Source: Vatican Press Office
Many Catholics have been wincing at the anti-Christian rhetoric and absurd allegations of “fact” in the novel The Da Vinci Code -- and annoyed at the usual “it’s just fiction” dodge if they attempt to respond to its preposterous distortions of Catholicism. The sustained media hype the book inspired (over 40,000,000 copies reportedly sold) was intensified by the release of the film version in May. Even the venerable Smithsonian magazine inexplicably hopped on the dubious feminist bandwagon to “rehabilitate” Mary Magdalene in its May issue.
Though the film was panned in Cannes at an advance showing to critics, and ridiculed by the reviewer for the New Yorker magazine, this does not cancel the effect of the lies about the Christian faith, about the Catholic Church, about Scripture, and about Jesus Christ Himself on gullible people -- including Catholics -- who apparently want to believe them.
In light of all this, it may be helpful to recall that anti-Catholicism is not a unique phenomenon of 21st-century secularized American media.
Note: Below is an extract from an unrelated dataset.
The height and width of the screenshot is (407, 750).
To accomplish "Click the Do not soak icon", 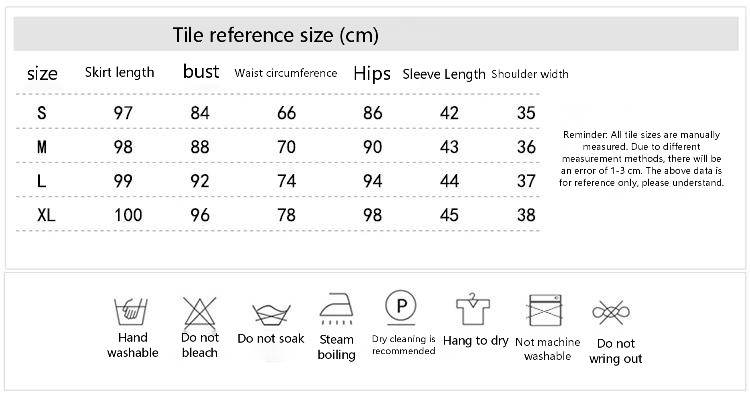I will 270,315.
When the Americans struck an alliance with the French during the American Revolution, there was outrage among the Loyalists as we see in this quote from Claude Halstead Van Tyne’s classic history The Loyalists in the American Revolution, p. 154:
“The most vulnerable point of attack on the French alliance was the fact that the ally was Catholic. The Tories declared that Congress adopted all sorts of Romish mummery. Loyal newspapers printed the most absurd canards announcing that the French king was preparing a fleet which should come to America and convert his new subjects. Some of the vessels were laden with tons of holy water and casks of consecrated oil. A thousand chests of reliques, beads and crucifixes were ready, and a vast number of crape shifts, hair shirts, cowls and scourges. Another vessel contained many thousand consecrated wafers, crucifixes, rosaries and mass books as well as bales of indulgences. To provide for the conversion of heretics of whom America had many, the good king had not forgotten the necessary equipment of wheels, hooks, pincers, shackles and fire brands. To instruct the Americans in the use of these pious instruments, there was ready an army of priests, confessors and mendicants. Finally it had been reliably reported that Dr. [Benjamin] Franklin had been decorated with the order of the holy cross of Jerusalem”.
(Our thanks to historian Dr. Thomas C. Reeves for the quote.)
Obviously, certain political agendas were being served by such outlandish tales -- then, as now. But the current “Code frenzy” is not merely aimed at the Catholic Church, but at the Christian faith itself. The reason for promoting the Gnostic “gospels” as “true” texts that were suppressed by the evil Church is to undermine both authentic Scripture, and the authority of Christian tradition.
Why? Well, if you can get even avowed believers to question (or reject) the very foundation of their faith, they will also, obviously, question (or reject) all the fundamental moral truths grounded in that faith. And that, folks, is the principal objective. (Besides making money, of course.)